• Record set
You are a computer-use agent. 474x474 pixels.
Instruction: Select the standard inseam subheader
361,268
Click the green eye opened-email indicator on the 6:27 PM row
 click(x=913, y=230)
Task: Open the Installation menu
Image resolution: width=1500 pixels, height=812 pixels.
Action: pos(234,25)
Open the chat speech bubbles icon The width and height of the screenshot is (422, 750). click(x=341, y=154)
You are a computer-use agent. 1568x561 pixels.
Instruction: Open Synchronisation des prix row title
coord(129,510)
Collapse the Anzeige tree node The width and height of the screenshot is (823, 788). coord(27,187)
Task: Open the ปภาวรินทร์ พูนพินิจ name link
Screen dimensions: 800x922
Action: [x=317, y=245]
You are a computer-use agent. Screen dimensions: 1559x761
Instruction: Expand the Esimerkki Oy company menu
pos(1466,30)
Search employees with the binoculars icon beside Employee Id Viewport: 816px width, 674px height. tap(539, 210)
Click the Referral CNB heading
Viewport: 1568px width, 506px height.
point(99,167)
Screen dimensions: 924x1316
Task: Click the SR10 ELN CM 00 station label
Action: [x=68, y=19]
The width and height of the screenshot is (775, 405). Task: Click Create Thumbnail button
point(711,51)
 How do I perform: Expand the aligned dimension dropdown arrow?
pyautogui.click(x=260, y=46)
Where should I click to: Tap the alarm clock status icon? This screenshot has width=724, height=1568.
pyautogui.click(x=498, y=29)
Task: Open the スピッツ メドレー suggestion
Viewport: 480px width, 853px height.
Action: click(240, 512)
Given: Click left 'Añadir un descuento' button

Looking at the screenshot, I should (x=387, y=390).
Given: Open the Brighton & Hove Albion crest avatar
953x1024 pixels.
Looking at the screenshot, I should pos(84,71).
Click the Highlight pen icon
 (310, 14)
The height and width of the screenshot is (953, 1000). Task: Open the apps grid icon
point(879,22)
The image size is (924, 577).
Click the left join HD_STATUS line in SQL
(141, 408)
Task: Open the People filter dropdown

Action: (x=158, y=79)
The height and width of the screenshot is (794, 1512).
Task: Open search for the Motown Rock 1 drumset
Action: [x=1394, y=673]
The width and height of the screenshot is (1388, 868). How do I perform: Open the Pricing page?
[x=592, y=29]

• What needs to be done
Print out the whole of the material exactly, line for line.

• Response to this exercise
You are a computer-use agent. 474x474 pixels.
Instruction: Select the standard inseam subheader
361,268
Click the green eye opened-email indicator on the 6:27 PM row
 click(x=913, y=230)
Task: Open the Installation menu
Image resolution: width=1500 pixels, height=812 pixels.
Action: pos(234,25)
Open the chat speech bubbles icon The width and height of the screenshot is (422, 750). click(x=341, y=154)
You are a computer-use agent. 1568x561 pixels.
Instruction: Open Synchronisation des prix row title
coord(129,510)
Collapse the Anzeige tree node The width and height of the screenshot is (823, 788). coord(27,187)
Task: Open the ปภาวรินทร์ พูนพินิจ name link
Screen dimensions: 800x922
Action: [x=317, y=245]
You are a computer-use agent. Screen dimensions: 1559x761
Instruction: Expand the Esimerkki Oy company menu
pos(1466,30)
Search employees with the binoculars icon beside Employee Id Viewport: 816px width, 674px height. tap(539, 210)
Click the Referral CNB heading
Viewport: 1568px width, 506px height.
point(99,167)
Screen dimensions: 924x1316
Task: Click the SR10 ELN CM 00 station label
Action: [x=68, y=19]
The width and height of the screenshot is (775, 405). Task: Click Create Thumbnail button
point(711,51)
 How do I perform: Expand the aligned dimension dropdown arrow?
pyautogui.click(x=260, y=46)
Where should I click to: Tap the alarm clock status icon? This screenshot has width=724, height=1568.
pyautogui.click(x=498, y=29)
Task: Open the スピッツ メドレー suggestion
Viewport: 480px width, 853px height.
Action: click(240, 512)
Given: Click left 'Añadir un descuento' button

Looking at the screenshot, I should (x=387, y=390).
Given: Open the Brighton & Hove Albion crest avatar
953x1024 pixels.
Looking at the screenshot, I should pos(84,71).
Click the Highlight pen icon
 (310, 14)
The height and width of the screenshot is (953, 1000). Task: Open the apps grid icon
point(879,22)
The image size is (924, 577).
Click the left join HD_STATUS line in SQL
(141, 408)
Task: Open the People filter dropdown

Action: (x=158, y=79)
The height and width of the screenshot is (794, 1512).
Task: Open search for the Motown Rock 1 drumset
Action: [x=1394, y=673]
The width and height of the screenshot is (1388, 868). How do I perform: Open the Pricing page?
[x=592, y=29]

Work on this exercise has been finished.